Statistically, the pattern of ERβ receptors expression in men and women was marginally different. Females showed more cases of strong expression, while in male samples, moderate expression was the dominant pattern. This is in line with the results of many previous studies indicating that endogenous estrogens could have beneficial effects against glioma development. As a result, women generally have a lower incidence than men (12).
In our study, astrocytomas mainly showed moderate or strong levels of expression and weak expression was rare. This finding was in contrast to the findings of Batistato et al., who reported that half of their astrocytic tumoral cases demonstrated weak or no ERβ expression (1).
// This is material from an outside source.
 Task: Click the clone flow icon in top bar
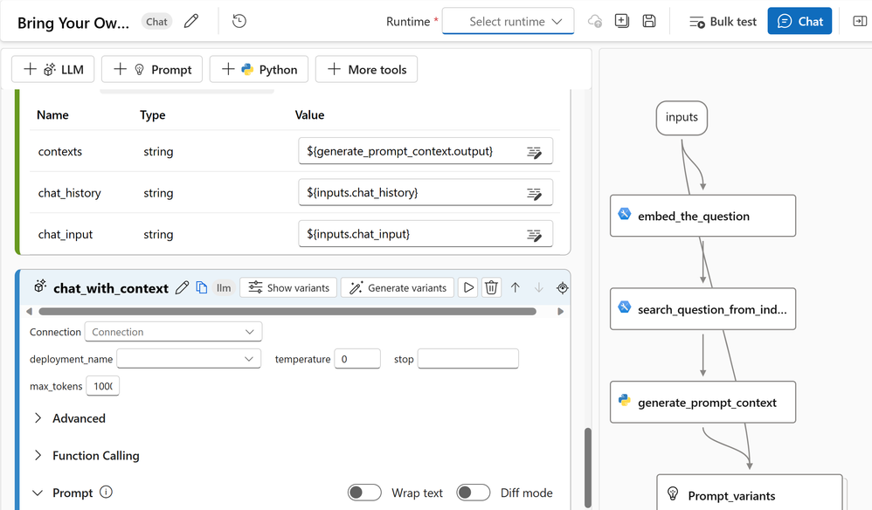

Seventy percent of oligodendroglial tumors in our study showed no or weak ERβ expression and similar to the previous studies (14), we did not find any correlation between oligodendroglioma grade and expression of estrogen receptors.
Our study demonstrated that while there was no ERα expression detection, ERβ is probably expressed in the majority (if not all) of the glial tumors and its expression is conversely correlated with tumor grade. Previous and ongoing clinical trials have shown that ERβ agonists are well tolerated with acceptable side effects. Further trials are needed to clarify the potential role of ERβ agonists as a therapeutic option to enhance survival and quality of life of the patients with glial tumors.
The authors would like to thank the faculty, staff and residents of the pathology department of Shohaday-e Tajrish Hospital for their help and support.
Conflicts of Interest
The authors declared that there is no conflict of interest regarding the publication of this article.